ただ、名前が一瞬だけ、観客に奪われずに届いた。
クラウンが一瞬だけ軽くなった。
エレナの嘘に亀裂が残った。
それだけ。
でも、それだけを取りに来た。
ネルが俺の隣で膝に手をついている。
息が荒い。
足が震えている。
「届いた?」
彼女が聞いた。
「届いた」
「全部?」
「全部じゃない」
「そっか」
ネルは少しだけ目を伏せた。
「でも、届いたんだ」
「うん」
「なら、よかった」
その言葉は、簡単ではなかったはずだ。
エレナの名前が届いたことを、よかったと言う。
ネルにとって、どれだけ複雑か。
俺は先回りしない。
ただ、聞く。
「ネルは?」
「悔しい」
即答だった。
「負けたし。届かせたし。あんたがエレナって呼んだし。

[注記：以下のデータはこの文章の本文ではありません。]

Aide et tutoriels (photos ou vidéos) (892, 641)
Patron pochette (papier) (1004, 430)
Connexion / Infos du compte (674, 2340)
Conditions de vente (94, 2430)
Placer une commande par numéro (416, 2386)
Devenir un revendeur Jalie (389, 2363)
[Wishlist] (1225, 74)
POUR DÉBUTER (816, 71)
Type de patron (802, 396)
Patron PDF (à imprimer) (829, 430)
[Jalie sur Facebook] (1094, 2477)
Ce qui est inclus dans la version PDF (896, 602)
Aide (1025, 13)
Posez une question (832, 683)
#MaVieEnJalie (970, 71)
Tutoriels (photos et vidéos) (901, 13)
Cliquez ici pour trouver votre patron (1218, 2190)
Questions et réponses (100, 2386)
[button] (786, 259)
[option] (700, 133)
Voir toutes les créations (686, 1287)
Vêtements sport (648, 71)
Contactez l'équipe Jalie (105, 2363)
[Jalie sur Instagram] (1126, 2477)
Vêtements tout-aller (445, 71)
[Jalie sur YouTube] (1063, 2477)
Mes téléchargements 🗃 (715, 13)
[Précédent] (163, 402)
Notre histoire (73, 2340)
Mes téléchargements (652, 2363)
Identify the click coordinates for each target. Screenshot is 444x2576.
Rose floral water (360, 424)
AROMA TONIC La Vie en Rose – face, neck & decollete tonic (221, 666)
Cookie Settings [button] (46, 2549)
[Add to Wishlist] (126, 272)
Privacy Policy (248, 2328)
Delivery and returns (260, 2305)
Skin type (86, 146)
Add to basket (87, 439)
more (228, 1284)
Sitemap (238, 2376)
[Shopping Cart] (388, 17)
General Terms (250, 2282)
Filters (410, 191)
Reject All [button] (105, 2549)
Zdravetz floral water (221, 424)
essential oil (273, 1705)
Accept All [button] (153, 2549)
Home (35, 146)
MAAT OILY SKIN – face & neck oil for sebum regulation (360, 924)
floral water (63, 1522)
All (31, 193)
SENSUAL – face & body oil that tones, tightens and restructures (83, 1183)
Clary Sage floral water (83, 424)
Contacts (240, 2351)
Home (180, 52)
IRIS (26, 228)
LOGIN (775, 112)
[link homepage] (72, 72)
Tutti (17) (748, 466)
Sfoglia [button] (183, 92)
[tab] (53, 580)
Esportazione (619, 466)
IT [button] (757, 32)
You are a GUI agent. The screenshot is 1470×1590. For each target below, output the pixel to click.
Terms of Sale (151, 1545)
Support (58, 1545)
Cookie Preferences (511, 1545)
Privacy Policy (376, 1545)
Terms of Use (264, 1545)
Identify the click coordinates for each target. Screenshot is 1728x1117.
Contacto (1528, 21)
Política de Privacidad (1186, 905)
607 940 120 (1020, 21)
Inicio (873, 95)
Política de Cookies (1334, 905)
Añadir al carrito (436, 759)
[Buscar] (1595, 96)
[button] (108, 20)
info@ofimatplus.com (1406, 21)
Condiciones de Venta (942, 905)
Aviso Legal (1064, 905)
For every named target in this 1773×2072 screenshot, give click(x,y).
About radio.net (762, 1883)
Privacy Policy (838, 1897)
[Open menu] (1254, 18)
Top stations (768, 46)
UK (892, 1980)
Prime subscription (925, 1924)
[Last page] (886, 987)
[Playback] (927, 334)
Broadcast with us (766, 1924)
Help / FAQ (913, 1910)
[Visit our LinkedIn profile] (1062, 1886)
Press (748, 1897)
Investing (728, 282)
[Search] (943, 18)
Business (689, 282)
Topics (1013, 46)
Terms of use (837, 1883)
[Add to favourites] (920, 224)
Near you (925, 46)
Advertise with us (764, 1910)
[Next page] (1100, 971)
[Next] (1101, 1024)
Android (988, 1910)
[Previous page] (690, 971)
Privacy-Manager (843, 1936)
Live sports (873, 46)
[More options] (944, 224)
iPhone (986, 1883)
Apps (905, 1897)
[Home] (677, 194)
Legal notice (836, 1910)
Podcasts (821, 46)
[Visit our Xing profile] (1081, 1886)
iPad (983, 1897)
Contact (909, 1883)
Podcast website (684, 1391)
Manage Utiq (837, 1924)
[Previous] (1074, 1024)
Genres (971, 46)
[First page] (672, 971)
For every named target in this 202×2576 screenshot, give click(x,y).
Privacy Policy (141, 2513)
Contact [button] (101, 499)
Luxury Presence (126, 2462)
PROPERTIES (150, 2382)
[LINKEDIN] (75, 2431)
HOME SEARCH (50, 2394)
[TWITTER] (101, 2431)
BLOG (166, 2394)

全部嫌で、全部必要だった」
彼女は顔を上げる。
汗で髪が頬に張り付いている。
でも、目はまっすぐだった。
「だから、私は隣にいる」
その言葉が、試合終了の歓声の中で届いた。
エレナの名前とは違う道で。
今の俺へ。
俺は頷いた。
「ありがとう」
「今はそれでいい」
ネルは小さく笑った。
その向こうで、エレナが立っていた。
レガリアの勝者として。
白銀の星として。
でも、クラウンの王冠はまだ少し揺れている。
彼女の目も、ほんの少しだけ揺れている。
届いたのは全部ではない。
でも、何も届かなかったわけではない。
公開試合は終わった。
勝者はレガリア。
けれど、白銀の星の嘘には、確かに小さな亀裂が入った。